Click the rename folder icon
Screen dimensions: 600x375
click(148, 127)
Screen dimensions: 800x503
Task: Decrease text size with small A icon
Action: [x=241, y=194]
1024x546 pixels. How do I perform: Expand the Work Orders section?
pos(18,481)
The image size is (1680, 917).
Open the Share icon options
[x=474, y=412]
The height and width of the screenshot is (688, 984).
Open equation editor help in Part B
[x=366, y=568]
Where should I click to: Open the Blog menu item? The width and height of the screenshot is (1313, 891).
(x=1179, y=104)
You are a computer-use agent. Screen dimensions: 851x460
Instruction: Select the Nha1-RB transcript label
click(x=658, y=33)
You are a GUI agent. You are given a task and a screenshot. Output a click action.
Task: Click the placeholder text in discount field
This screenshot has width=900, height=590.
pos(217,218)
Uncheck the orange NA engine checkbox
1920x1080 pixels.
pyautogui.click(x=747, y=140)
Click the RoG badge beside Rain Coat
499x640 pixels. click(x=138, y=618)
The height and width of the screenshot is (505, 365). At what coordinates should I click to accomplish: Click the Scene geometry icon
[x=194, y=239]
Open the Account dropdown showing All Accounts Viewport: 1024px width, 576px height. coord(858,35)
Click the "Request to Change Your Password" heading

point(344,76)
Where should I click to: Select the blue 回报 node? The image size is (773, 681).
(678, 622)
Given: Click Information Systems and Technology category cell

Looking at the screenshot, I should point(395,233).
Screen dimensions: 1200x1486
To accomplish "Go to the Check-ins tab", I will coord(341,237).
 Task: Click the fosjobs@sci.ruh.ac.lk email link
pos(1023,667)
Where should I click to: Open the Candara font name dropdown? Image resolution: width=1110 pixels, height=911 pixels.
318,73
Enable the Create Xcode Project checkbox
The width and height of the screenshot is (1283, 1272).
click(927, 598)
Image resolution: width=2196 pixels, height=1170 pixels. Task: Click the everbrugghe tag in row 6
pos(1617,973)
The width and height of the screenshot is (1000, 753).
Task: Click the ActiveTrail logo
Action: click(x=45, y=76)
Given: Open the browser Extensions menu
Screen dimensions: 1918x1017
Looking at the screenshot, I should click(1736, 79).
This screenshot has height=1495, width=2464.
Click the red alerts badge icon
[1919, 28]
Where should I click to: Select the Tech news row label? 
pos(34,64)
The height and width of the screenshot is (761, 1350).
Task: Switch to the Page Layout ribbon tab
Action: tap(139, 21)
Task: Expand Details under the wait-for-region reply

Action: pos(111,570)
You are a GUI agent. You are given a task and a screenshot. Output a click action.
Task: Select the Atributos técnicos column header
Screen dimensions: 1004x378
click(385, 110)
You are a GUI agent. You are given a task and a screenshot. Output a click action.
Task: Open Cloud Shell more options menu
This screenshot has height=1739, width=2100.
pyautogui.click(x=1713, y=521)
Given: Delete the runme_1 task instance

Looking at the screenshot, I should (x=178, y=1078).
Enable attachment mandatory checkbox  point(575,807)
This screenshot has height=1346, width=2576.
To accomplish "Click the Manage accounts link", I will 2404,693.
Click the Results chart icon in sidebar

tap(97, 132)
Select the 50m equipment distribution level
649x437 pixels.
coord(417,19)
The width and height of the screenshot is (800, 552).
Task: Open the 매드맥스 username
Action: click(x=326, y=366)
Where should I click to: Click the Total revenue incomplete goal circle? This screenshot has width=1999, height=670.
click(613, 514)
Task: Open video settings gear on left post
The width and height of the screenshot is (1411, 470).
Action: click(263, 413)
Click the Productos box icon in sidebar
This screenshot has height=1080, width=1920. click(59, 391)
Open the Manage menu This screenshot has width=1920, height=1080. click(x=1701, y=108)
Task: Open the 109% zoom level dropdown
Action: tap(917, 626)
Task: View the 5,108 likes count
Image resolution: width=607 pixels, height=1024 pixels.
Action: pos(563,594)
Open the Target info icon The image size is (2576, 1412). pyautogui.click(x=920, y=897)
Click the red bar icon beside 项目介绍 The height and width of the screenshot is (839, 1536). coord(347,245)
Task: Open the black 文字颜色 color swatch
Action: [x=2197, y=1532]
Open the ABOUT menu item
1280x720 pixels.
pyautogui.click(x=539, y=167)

(Goal): Rewrite all the lines above, swapping "Where should I click to" for "Where do I click to" wherever it appears and leaving everything else untouched.

(Task answer):
Click the rename folder icon
Screen dimensions: 600x375
click(148, 127)
Screen dimensions: 800x503
Task: Decrease text size with small A icon
Action: [x=241, y=194]
1024x546 pixels. How do I perform: Expand the Work Orders section?
pos(18,481)
The image size is (1680, 917).
Open the Share icon options
[x=474, y=412]
The height and width of the screenshot is (688, 984).
Open equation editor help in Part B
[x=366, y=568]
Where do I click to: Open the Blog menu item? The width and height of the screenshot is (1313, 891).
(x=1179, y=104)
You are a computer-use agent. Screen dimensions: 851x460
Instruction: Select the Nha1-RB transcript label
click(x=658, y=33)
You are a GUI agent. You are given a task and a screenshot. Output a click action.
Task: Click the placeholder text in discount field
This screenshot has width=900, height=590.
pos(217,218)
Uncheck the orange NA engine checkbox
1920x1080 pixels.
pyautogui.click(x=747, y=140)
Click the RoG badge beside Rain Coat
499x640 pixels. click(x=138, y=618)
The height and width of the screenshot is (505, 365). At what coordinates should I click to accomplish: Click the Scene geometry icon
[x=194, y=239]
Open the Account dropdown showing All Accounts Viewport: 1024px width, 576px height. coord(858,35)
Click the "Request to Change Your Password" heading

point(344,76)
Where do I click to: Select the blue 回报 node? The image size is (773, 681).
(678, 622)
Given: Click Information Systems and Technology category cell

Looking at the screenshot, I should point(395,233).
Screen dimensions: 1200x1486
To accomplish "Go to the Check-ins tab", I will coord(341,237).
 Task: Click the fosjobs@sci.ruh.ac.lk email link
pos(1023,667)
Where do I click to: Open the Candara font name dropdown? Image resolution: width=1110 pixels, height=911 pixels.
318,73
Enable the Create Xcode Project checkbox
The width and height of the screenshot is (1283, 1272).
click(927, 598)
Image resolution: width=2196 pixels, height=1170 pixels. Task: Click the everbrugghe tag in row 6
pos(1617,973)
The width and height of the screenshot is (1000, 753).
Task: Click the ActiveTrail logo
Action: click(x=45, y=76)
Given: Open the browser Extensions menu
Screen dimensions: 1918x1017
Looking at the screenshot, I should click(1736, 79).
This screenshot has height=1495, width=2464.
Click the red alerts badge icon
[1919, 28]
Where do I click to: Select the Tech news row label? 
pos(34,64)
The height and width of the screenshot is (761, 1350).
Task: Switch to the Page Layout ribbon tab
Action: tap(139, 21)
Task: Expand Details under the wait-for-region reply

Action: pos(111,570)
You are a GUI agent. You are given a task and a screenshot. Output a click action.
Task: Select the Atributos técnicos column header
Screen dimensions: 1004x378
click(385, 110)
You are a GUI agent. You are given a task and a screenshot. Output a click action.
Task: Open Cloud Shell more options menu
This screenshot has height=1739, width=2100.
pyautogui.click(x=1713, y=521)
Given: Delete the runme_1 task instance

Looking at the screenshot, I should (x=178, y=1078).
Enable attachment mandatory checkbox  point(575,807)
This screenshot has height=1346, width=2576.
To accomplish "Click the Manage accounts link", I will 2404,693.
Click the Results chart icon in sidebar

tap(97, 132)
Select the 50m equipment distribution level
649x437 pixels.
coord(417,19)
The width and height of the screenshot is (800, 552).
Task: Open the 매드맥스 username
Action: click(x=326, y=366)
Where do I click to: Click the Total revenue incomplete goal circle? This screenshot has width=1999, height=670.
click(613, 514)
Task: Open video settings gear on left post
The width and height of the screenshot is (1411, 470).
Action: click(263, 413)
Click the Productos box icon in sidebar
This screenshot has height=1080, width=1920. click(59, 391)
Open the Manage menu This screenshot has width=1920, height=1080. click(x=1701, y=108)
Task: Open the 109% zoom level dropdown
Action: tap(917, 626)
Task: View the 5,108 likes count
Image resolution: width=607 pixels, height=1024 pixels.
Action: pos(563,594)
Open the Target info icon The image size is (2576, 1412). pyautogui.click(x=920, y=897)
Click the red bar icon beside 项目介绍 The height and width of the screenshot is (839, 1536). coord(347,245)
Task: Open the black 文字颜色 color swatch
Action: [x=2197, y=1532]
Open the ABOUT menu item
1280x720 pixels.
pyautogui.click(x=539, y=167)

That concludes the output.